Quelles étaient les conditions économiques juste avant le « choc Trump » ? Début 2025, la croissance mondiale se situait à 3.2%, un rythme stable depuis quelques années. L’économie US, après avoir surpris par sa vigueur en 2023 et 2024, semblait à même de dépasser à nouveau son potentiel en 2025. La zone euro donnait quelques signes de reprise, toutefois mal répartis selon les pays avec une Allemagne toujours à la traîne. La croissance chinoise était bridée par la faiblesse de la demande intérieure et reposait avant tout sur le commerce extérieur. La tendance de l’inflation mondiale restait orientée à la baisse, un résultat combinant des tensions persistantes aux États-Unis, des forces déflationnistes en Chine et une inflation normalisée en Europe.

Quelle est la nature du « choc Trump” ? Aux États-Unis, il s’apparente à un choc d’offre négatif puisqu’il met en action des mécanismes qui, à la fois, pèsent sur l’emploi et les dépenses (incertitude, conditions financières, perturbation des échanges) et renforcent les coûts de production et les prix. Les tarifs douaniers sont payés par les importateurs du pays qui les met en place, et c’est ensuite répercuté en large partie aux prix de vente sur le marché domestique. Il est illusoire de penser que l’exportateur va réduire ses marges pour compenser. En Europe où les mesures de rétorsion tarifaire ont été mesurées et en Chine où la demande domestique est déjà faible, l’impact négatif sur la demande devrait dominer avec peu de répercussion notable sur les prix.

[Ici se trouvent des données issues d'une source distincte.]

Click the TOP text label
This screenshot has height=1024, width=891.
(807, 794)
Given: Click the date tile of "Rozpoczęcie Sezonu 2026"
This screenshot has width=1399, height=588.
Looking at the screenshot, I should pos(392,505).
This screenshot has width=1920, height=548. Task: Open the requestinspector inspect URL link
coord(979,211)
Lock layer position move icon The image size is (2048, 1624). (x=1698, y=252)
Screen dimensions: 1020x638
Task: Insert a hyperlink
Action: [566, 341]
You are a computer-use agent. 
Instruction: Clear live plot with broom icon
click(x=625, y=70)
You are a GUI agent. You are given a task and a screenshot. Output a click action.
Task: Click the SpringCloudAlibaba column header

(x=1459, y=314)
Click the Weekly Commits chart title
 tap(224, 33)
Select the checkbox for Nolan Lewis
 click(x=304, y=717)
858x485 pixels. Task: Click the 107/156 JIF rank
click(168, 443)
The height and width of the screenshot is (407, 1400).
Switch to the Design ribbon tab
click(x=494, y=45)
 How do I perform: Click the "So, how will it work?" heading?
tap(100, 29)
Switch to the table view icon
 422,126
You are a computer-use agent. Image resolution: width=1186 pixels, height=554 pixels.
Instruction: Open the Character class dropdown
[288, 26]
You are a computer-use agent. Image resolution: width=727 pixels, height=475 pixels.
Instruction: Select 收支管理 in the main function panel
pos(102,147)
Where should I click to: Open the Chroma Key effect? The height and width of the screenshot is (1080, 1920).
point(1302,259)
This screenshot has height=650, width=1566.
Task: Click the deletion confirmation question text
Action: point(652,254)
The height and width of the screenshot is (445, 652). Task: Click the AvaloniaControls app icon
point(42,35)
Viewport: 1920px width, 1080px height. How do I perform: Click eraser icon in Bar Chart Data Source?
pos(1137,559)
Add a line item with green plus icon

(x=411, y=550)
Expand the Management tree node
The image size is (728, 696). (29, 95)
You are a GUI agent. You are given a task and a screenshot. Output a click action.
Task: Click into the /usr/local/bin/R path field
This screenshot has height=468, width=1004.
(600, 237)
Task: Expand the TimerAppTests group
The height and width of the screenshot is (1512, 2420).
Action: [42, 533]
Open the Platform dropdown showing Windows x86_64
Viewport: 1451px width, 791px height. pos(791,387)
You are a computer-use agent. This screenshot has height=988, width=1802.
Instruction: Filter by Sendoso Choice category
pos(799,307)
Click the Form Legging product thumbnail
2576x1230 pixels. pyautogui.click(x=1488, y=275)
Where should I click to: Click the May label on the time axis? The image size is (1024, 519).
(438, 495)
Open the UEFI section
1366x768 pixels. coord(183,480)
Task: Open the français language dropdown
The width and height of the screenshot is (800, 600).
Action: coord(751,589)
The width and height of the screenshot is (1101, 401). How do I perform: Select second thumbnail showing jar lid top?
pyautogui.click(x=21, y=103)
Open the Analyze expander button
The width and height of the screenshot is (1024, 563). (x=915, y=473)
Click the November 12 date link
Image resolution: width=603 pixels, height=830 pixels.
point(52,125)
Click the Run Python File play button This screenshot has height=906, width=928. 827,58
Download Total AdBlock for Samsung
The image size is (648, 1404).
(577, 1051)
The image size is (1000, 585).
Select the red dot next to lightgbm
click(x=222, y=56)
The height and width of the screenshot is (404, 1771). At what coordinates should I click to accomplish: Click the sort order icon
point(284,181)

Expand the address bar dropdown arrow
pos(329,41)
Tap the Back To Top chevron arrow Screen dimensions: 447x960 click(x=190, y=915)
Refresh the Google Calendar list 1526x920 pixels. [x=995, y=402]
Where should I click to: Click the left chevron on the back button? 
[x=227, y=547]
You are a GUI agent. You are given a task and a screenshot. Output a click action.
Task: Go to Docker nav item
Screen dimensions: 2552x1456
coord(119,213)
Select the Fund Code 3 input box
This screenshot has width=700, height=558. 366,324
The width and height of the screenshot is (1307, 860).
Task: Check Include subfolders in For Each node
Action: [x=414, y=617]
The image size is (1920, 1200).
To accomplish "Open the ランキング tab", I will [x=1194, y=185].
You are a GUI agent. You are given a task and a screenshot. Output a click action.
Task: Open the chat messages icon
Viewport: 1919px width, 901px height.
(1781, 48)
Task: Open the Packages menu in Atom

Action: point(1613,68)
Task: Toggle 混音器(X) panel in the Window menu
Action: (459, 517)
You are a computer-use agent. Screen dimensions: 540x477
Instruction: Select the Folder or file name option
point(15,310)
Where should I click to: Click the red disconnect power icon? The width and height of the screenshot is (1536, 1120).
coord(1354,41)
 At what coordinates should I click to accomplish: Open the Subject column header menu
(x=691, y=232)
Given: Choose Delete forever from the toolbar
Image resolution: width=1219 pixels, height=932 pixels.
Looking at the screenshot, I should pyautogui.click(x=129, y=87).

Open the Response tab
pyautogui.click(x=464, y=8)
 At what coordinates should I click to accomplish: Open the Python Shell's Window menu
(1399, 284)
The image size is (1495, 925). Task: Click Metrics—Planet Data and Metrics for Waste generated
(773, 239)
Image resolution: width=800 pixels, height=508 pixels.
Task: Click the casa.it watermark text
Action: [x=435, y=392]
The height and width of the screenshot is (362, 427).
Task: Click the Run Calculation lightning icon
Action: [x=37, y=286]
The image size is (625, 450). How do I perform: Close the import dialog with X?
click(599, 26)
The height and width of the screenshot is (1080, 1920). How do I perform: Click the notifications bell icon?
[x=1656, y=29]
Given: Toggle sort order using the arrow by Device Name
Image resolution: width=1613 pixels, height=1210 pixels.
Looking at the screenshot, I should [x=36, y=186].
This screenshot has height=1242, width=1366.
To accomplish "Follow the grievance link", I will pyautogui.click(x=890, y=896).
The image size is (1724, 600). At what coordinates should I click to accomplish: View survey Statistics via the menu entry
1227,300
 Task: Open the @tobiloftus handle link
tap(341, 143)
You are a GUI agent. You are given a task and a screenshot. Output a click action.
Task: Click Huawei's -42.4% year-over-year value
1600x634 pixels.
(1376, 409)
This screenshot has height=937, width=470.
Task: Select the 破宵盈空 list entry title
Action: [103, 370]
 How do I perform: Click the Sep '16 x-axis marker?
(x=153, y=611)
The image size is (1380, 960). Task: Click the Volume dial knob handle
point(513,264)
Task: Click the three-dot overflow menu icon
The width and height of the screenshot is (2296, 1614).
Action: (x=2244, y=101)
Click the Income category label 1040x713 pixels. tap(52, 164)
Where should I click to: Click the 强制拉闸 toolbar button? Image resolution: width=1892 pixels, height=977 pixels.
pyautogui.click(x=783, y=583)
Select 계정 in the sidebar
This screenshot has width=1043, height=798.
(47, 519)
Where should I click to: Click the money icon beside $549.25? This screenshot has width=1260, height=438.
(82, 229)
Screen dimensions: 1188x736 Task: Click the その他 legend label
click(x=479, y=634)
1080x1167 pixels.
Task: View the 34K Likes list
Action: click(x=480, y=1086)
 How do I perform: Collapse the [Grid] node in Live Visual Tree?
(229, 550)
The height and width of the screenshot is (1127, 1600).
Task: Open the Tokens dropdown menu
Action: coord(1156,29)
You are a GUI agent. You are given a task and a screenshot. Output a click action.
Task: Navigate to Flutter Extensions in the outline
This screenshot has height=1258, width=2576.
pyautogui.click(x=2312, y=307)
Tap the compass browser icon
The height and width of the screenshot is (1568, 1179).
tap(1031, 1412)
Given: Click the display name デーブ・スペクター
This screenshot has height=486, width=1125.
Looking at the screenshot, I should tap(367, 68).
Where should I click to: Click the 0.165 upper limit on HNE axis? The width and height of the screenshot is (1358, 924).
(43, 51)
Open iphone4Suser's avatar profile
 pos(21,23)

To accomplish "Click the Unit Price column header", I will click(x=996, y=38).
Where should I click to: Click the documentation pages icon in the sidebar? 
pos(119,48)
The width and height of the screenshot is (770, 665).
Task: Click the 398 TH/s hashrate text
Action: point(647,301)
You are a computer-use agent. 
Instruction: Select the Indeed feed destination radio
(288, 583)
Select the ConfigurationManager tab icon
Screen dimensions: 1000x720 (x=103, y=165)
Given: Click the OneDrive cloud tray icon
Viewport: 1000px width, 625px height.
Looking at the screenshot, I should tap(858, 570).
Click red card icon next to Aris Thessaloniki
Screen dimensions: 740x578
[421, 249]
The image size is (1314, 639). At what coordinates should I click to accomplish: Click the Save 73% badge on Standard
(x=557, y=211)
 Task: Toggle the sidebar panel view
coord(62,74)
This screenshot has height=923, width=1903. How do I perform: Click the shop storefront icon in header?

Quelles prévisions dans ce contexte ? Par les temps qui courent, toute prévision a une durée de vie limitée, évolutive en fonction du degré d’incertitude et de stress tarifaire. A la mi-avril, en pleine escalade des tensions US-Chine, il était difficile de voir par quels moyens ces deux pays pourraient éviter une récession dans l’année à venir. Des droits de douane à trois chiffres constituent une sorte d’embargo de fait et l’effondrement attendu des échanges bilatéraux aurait pu coûter jusqu’à 2 points de PIB en Chine et 0.5pt aux États-Unis, sans compter les effets induits négatifs sur les décisions d’investissement et d’embauche. Un mois plus tard, la désescalade (sous l’hypothèse qu’elle soit définitive) réduit la probabilité de ce scénario plutôt au voisinage de 40% selon nous, soit tout de même le double de la norme historique. En zone euro, plusieurs facteurs restent favorables à une reprise : reflux de l’inflation, reprise du crédit bancaire et bonne résistance du marché du travail. Mais l’accélération a plus de chance de se matérialiser en 2026, quand le brouillard sera éclairci et quand le nouveau gouvernement allemand aura mis en place sa relance budgétaire.

Quelle réaction de la politique monétaire ? Elle dépend de la nature du choc. La Fed a la situation la plus inconfortable car le risque de stagflation peut en théorie justifier des décisions opposées, assouplissement si le chômage monte ou durcissement si les anticipations d’inflation dérapent. Dans le doute, la Fed attend, mais les propos récents des officiels montrent que la préoccupation principale encore à ce jour porte sur le mandat d’inflation. Les trois prochaines réunions pourraient bien se solder par un statu quo comme les trois dernières. La BCE n’a pas ce même dilemme. Avec une inflation de retour sur sa cible et un euro qui s’est raffermi, il y a encore une petite marge d’assouplissement.